Aujourd’hui, elles constituent l’un des coins les plus charmants du jardin, où le chemin devient intime, silencieux, presque secret. Les toiles de chênes verts entrelacés, associées aux lauriers, aux viornes et aux phillyres, composent un paysage verdoyant qui invite à ralentir le rythme et à se perdre avec plaisir, entre ombre, beauté et petites rencontres avec la faune du parc.
Autrefois, Boboli abritait pourtant de véritables labyrinthes de verdure, disposés le long du Viottolone sous des formes ellipsoïdales, circulaires et octogonales.

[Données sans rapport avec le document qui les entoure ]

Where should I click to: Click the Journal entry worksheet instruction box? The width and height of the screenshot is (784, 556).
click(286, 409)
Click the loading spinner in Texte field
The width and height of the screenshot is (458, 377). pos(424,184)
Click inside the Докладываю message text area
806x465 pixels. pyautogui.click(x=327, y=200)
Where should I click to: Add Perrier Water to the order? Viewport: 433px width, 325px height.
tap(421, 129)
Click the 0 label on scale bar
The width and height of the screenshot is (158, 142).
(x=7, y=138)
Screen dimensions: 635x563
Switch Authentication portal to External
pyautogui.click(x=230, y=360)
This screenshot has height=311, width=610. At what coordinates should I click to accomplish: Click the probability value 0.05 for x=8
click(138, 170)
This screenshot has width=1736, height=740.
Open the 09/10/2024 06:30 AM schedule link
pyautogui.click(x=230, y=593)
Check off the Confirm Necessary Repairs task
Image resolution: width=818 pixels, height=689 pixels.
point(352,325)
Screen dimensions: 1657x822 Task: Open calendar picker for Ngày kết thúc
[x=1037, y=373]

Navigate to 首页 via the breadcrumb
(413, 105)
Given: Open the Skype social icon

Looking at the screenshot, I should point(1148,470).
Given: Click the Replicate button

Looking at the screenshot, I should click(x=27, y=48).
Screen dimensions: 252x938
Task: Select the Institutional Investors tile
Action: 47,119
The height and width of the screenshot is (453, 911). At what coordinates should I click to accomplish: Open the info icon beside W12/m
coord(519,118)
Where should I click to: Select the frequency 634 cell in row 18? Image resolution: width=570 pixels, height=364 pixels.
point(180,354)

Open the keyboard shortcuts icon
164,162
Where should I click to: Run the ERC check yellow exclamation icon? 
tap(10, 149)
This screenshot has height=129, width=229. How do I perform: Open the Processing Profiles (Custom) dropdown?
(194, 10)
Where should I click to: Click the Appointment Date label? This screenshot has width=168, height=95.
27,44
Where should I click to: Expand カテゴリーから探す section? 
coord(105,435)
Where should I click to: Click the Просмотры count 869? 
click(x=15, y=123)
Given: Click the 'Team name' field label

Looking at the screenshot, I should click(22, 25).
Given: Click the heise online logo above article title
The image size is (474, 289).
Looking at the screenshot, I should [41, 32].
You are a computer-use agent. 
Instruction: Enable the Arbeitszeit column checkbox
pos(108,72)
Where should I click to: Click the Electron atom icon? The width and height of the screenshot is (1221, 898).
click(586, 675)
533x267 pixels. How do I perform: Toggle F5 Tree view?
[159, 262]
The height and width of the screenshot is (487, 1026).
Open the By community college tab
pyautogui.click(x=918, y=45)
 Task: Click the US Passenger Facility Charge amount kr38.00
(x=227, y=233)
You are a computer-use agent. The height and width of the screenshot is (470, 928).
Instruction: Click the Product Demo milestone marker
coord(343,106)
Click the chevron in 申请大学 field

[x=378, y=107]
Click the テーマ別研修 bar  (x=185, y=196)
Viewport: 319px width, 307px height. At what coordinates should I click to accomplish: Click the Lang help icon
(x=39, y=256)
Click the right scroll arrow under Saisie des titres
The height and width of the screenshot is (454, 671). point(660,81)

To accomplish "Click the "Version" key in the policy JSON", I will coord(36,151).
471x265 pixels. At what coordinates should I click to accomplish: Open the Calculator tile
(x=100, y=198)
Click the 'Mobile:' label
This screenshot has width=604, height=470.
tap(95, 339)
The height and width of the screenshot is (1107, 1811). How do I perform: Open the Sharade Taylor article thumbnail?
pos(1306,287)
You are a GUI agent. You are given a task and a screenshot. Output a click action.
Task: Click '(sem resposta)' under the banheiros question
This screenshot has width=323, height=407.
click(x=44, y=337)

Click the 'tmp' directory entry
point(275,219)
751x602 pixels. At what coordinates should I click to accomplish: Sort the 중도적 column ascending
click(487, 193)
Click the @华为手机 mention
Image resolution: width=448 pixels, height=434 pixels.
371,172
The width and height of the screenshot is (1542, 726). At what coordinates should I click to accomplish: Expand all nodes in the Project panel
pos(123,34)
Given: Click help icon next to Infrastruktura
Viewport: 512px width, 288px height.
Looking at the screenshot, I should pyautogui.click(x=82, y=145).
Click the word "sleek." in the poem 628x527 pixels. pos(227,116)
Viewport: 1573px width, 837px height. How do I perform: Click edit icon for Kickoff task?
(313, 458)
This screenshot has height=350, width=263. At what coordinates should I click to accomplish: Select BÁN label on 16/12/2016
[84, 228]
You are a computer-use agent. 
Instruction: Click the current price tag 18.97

C’étaient des parcours pittoresques et symboliques, conçus comme les éléments d’un grand projet baroque où se mêlaient nature, émerveillement et spectacle.
De ces labyrinthes, il ne reste aujourd’hui que le souvenir, ainsi que quelques clairières herbeuses qui en témoignent encore : ils ont été supprimés dans la première moitié du XIXe siècle pour faire place à la rampe d’accès pour les calèches voulue par le grand-duc Léopold.